There are also places where collaboration and data reuse are working incredibly well, thanks to people trying hard to work that way, or where the costs make it obviously the right thing to do. But it's very difficult to do so even just within one large company for all the reasons listed in this essay. Systemic architecture, misaligned incentives, and deeply-rooted culture. That ... and, turns out, scientific data is hard. People have known this for decades: the pharmas that finally get this right are going to have a huge advantage.. even moreso in the age of AI.
Excellent analysis of the situation. I would add that these structural and cultural problems flow from scientists trained - at least in the US and most of the EU - in an academic and funding model that prepares them to operate as agents in a discovery cottage industry, and trains them to behave as isolated practitioners in competition with essentially all other scientists in their field.
Research departments in universities are built around the careers of individual faculty members. These principle investigators are responsible for their own funding (and often to a large degree their income) and that of many or all of their trainees. This leads to a culture of control over every aspect of one’s lab: type of equipment, software, assays, chemical and biological materials, and most of all, the resulting data. Those data are the key to publications and those papers are in turn the means to the next grant.
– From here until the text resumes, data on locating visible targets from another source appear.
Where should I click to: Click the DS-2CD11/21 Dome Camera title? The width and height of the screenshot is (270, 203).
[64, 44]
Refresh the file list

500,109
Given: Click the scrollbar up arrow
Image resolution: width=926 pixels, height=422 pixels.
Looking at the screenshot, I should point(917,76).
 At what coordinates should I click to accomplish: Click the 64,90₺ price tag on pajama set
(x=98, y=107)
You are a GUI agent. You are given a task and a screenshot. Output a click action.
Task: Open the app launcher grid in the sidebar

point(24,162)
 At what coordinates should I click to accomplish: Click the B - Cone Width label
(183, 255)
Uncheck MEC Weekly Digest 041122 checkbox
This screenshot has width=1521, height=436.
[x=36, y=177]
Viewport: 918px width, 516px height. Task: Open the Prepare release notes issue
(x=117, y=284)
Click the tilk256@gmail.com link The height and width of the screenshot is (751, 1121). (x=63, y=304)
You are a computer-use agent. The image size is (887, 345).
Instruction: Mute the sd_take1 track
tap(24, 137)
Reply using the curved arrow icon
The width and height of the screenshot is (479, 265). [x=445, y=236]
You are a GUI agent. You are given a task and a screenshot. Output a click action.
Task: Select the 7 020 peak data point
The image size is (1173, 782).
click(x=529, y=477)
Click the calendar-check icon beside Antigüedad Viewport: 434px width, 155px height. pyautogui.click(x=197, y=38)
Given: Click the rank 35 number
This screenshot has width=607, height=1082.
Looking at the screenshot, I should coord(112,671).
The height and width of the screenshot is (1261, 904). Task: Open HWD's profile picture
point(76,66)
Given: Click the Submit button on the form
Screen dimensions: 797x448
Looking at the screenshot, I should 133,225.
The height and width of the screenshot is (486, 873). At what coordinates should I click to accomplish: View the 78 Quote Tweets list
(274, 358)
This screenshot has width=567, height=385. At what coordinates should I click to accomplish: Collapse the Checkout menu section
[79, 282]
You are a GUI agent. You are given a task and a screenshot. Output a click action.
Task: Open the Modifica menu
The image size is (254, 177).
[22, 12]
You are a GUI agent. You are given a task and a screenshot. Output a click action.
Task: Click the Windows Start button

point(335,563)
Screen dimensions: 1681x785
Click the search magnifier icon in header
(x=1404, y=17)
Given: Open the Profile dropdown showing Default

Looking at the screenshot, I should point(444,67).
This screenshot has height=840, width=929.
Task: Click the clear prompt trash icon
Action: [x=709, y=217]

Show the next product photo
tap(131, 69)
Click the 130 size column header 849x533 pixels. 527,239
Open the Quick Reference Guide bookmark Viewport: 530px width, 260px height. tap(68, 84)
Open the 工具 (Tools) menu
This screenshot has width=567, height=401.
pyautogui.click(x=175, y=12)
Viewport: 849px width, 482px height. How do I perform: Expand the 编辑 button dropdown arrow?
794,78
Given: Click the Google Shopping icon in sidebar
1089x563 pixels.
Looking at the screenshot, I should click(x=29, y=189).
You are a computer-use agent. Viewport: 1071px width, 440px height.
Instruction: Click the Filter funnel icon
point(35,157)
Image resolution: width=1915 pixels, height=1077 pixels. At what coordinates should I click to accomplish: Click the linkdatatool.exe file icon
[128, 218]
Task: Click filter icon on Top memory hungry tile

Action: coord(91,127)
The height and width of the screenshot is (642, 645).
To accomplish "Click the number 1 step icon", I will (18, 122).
In this ecosystem, siloing behavior may be entirely rational, and the founders of and incumbents in our biopharma industry are the product of this system. There are many encouraging examples of more collaborative science in academia. One of the early examples that worked in life sciences that comes to mind was a consortium that formed to study Huntington’s Disease, where group success was measured by overall progress, not individual achievement, and those successes were shared by all members of the group.
While there have been a growing number of examples of collaborative science, the basic structure and culture has not changed. Can industry help lead this change, or is a change in academia a necessary precursor to rewriting the operating model in industry?